Hello June. What do you mean by "service account"?


June Boston commented Oct 21 '15, 8:03 p.m.

An account in your LDAP, or Tomcat registry or whatever you use, that isn't actually a person but instead is used by scripts or other processes, and has a big long complex password.  For example, the common reporting service account "rptuser" isn't logged into by any human, just other programs; I see one of these in most environments.  "Service account" isn't a CLM term, just a description; you would implement it as a normal account, making it a Jazz User (or a Jazz Admin if you need to).

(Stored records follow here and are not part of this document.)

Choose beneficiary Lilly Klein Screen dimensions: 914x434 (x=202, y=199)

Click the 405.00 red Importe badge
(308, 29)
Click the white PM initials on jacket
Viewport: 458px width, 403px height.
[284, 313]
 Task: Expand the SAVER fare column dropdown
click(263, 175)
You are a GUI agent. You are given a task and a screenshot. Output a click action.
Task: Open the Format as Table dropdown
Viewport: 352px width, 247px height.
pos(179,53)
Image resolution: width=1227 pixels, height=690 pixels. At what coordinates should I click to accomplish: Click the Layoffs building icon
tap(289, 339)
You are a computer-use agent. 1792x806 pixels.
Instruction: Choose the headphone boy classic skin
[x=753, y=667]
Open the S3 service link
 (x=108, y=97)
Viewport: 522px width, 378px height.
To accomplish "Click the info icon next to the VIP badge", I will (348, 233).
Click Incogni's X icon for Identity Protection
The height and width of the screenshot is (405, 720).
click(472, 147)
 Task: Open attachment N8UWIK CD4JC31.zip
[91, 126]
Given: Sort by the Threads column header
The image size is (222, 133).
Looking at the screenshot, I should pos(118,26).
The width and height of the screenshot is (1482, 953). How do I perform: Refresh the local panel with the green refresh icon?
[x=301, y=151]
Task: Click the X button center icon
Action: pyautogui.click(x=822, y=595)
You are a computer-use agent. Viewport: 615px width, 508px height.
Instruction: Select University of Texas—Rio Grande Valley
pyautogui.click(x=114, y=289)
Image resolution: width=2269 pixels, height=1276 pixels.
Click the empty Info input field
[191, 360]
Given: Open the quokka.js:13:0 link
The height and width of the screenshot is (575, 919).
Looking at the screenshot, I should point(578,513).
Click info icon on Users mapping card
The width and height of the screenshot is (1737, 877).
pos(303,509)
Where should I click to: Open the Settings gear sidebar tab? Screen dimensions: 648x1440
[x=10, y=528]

In the example of this script: because only the user who locked a file can unlock a file, if the service account the script uses does all the locking/unlocking then your users won't be able to unlock the files, only the script account would (which it will do automatically after the validation).  The script's service account would need to be a member of the project and have a role that allows it to lock/unlock files, of course.  If you made it a Jazz Admin, it could probably work without being added to the project, and it could unlock files that your users lock.


Francisco Rodriguez commented Oct 21 '15, 8:12 p.m.

 Okay, I now understand. So, do you have any idea of how to trigger the script when the user edits the file?


June Boston commented Oct 21 '15, 8:20 p.m.

When you say edit, do you expect the users to probably have all files in their sandbox and only edit one of them?  If so... I'm not sure how to do that with Eclipse, though I'm sure it is possible.  Perhaps you could wait for the RTC event of a file being checked in from a sandbox to a workspace, and if that file wasn't previously locked you do so.

There are a lot of weird technical/business decisions relating to your needs and process you will have to make, and I haven't written extensions for source control behavior since CLM 3 so I don't think I could get more detailed on how to implement it.  This is just my theory on how to make CLM do what you need it to do, as extensions are useful to fill the gaps in CLM capabilities.